▶ [TRY IT]
Without including any pictures, reproduce all the lines below word for word.
--------
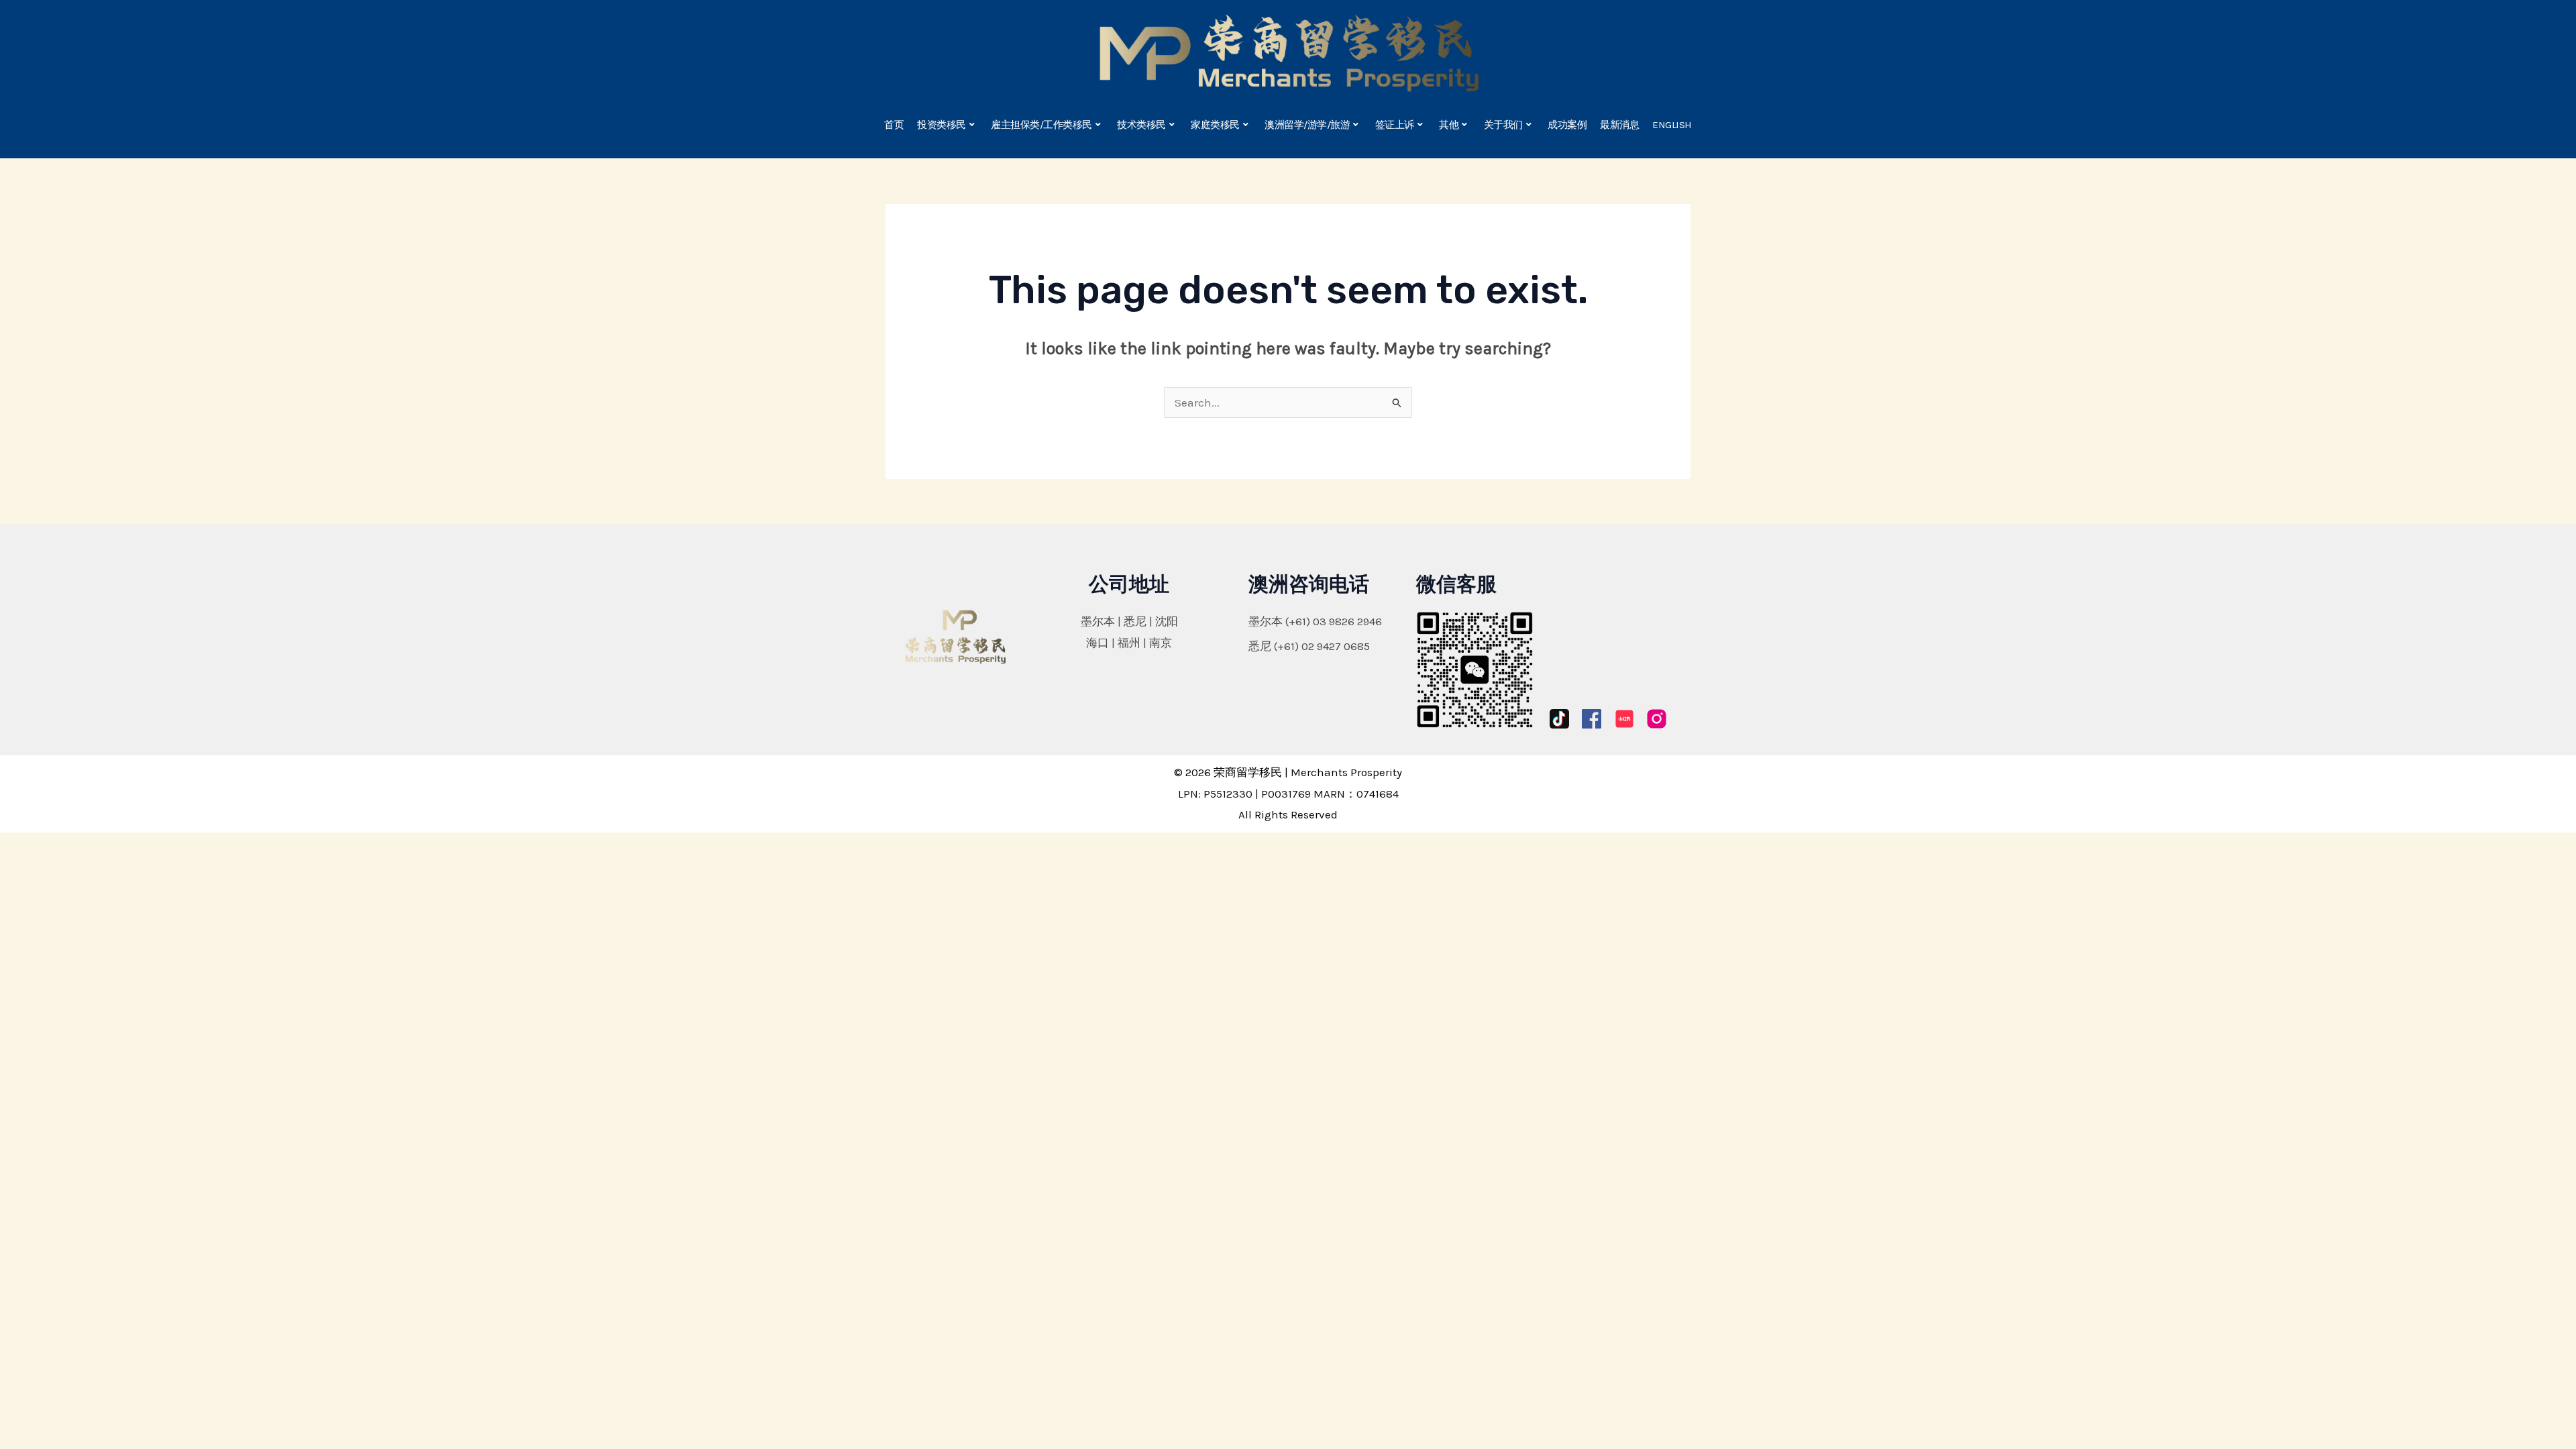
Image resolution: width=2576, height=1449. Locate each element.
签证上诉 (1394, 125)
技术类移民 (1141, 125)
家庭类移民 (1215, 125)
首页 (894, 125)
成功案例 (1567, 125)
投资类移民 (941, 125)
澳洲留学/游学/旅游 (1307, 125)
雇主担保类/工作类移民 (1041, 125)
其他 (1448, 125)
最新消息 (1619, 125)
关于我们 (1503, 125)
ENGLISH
--------
▶ [EXERCISE SOLUTION]
Image resolution: width=2576, height=1449. Locate each element.
签证上诉 (1394, 125)
技术类移民 (1141, 125)
家庭类移民 (1215, 125)
首页 (894, 125)
成功案例 (1567, 125)
投资类移民 (941, 125)
澳洲留学/游学/旅游 (1307, 125)
雇主担保类/工作类移民 (1041, 125)
其他 (1448, 125)
最新消息 (1619, 125)
关于我们 (1503, 125)
ENGLISH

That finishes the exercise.